BASF extends cost cuts by €1bn as demand for chemicals falls

Chemicals maker intensifies downsizing at home site as it battles high energy prices and sinking demand

The BASF  chemical plant in Ludwigshafen, Germany. The company has announced an additional €1 billion of cost-cutting at its home site in Ludwigshafen, intensifying a planned downsizing in Germany amid sinking demand and higher energy prices.  Photograph: Alex Kraus/Bloomberg
The BASF chemical plant in Ludwigshafen, Germany. The company has announced an additional €1 billion of cost-cutting at its home site in Ludwigshafen, intensifying a planned downsizing in Germany amid sinking demand and higher energy prices. Photograph: Alex Kraus/Bloomberg

BASF has announced an additional €1bn of cost-cutting at its home site in Ludwigshafen, intensifying a planned downsizing in Germany amid sinking demand and higher energy prices.
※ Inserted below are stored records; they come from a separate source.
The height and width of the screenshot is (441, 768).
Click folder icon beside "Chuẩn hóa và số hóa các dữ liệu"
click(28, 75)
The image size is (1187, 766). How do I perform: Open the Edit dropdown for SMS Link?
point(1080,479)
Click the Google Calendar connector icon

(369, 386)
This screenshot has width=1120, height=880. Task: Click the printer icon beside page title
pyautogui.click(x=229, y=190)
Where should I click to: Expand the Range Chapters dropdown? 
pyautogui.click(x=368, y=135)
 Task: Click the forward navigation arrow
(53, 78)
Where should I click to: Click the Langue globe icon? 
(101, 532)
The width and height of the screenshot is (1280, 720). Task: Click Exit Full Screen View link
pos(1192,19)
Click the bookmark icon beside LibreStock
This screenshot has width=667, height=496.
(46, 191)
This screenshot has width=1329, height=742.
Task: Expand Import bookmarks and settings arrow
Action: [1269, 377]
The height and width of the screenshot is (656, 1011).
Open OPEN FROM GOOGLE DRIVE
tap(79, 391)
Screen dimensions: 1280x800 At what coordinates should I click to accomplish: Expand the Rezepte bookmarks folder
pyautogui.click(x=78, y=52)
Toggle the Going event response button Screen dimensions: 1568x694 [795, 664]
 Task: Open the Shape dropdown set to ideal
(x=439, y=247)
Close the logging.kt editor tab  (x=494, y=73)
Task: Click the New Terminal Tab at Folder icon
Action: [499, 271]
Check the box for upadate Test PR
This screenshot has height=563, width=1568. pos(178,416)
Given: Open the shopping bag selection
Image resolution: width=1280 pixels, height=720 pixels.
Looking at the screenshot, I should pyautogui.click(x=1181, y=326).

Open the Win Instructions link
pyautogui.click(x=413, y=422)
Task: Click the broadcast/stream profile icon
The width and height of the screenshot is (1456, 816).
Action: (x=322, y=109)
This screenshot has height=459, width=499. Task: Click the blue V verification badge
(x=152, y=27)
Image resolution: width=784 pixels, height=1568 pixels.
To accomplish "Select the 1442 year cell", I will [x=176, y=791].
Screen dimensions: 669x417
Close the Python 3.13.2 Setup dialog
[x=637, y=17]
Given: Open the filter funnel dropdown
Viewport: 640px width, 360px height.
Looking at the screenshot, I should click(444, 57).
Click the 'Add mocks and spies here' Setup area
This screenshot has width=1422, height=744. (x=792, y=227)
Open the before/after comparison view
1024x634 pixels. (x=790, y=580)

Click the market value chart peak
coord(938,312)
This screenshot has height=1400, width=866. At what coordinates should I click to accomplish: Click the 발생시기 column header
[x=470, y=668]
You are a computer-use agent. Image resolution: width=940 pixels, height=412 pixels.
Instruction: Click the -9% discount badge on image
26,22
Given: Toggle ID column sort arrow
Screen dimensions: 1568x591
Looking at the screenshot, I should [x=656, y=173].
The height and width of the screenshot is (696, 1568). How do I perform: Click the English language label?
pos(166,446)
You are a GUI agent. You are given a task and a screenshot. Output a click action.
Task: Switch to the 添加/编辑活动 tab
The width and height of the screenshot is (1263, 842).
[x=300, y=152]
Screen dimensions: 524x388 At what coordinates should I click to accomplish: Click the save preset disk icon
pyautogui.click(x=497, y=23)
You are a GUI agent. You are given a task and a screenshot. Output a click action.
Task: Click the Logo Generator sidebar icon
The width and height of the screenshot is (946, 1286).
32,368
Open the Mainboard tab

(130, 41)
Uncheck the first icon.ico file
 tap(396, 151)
The world’s biggest chemicals maker said the fresh €1 billion in annual cuts would target both production and non-production areas, taking total targeted annual savings to €2.1 billion by 2026, including reductions announced after Russia’s full-scale invasion of Ukraine sent gas prices soaring.

BASF employs approximately 60 people at is facility in Cork.

Chief executive Martin Brudermüller said on Friday that earnings at BASF’s Ludwigshafen site had continued to weaken last year, revealing the “urgent need for further decisive actions here”.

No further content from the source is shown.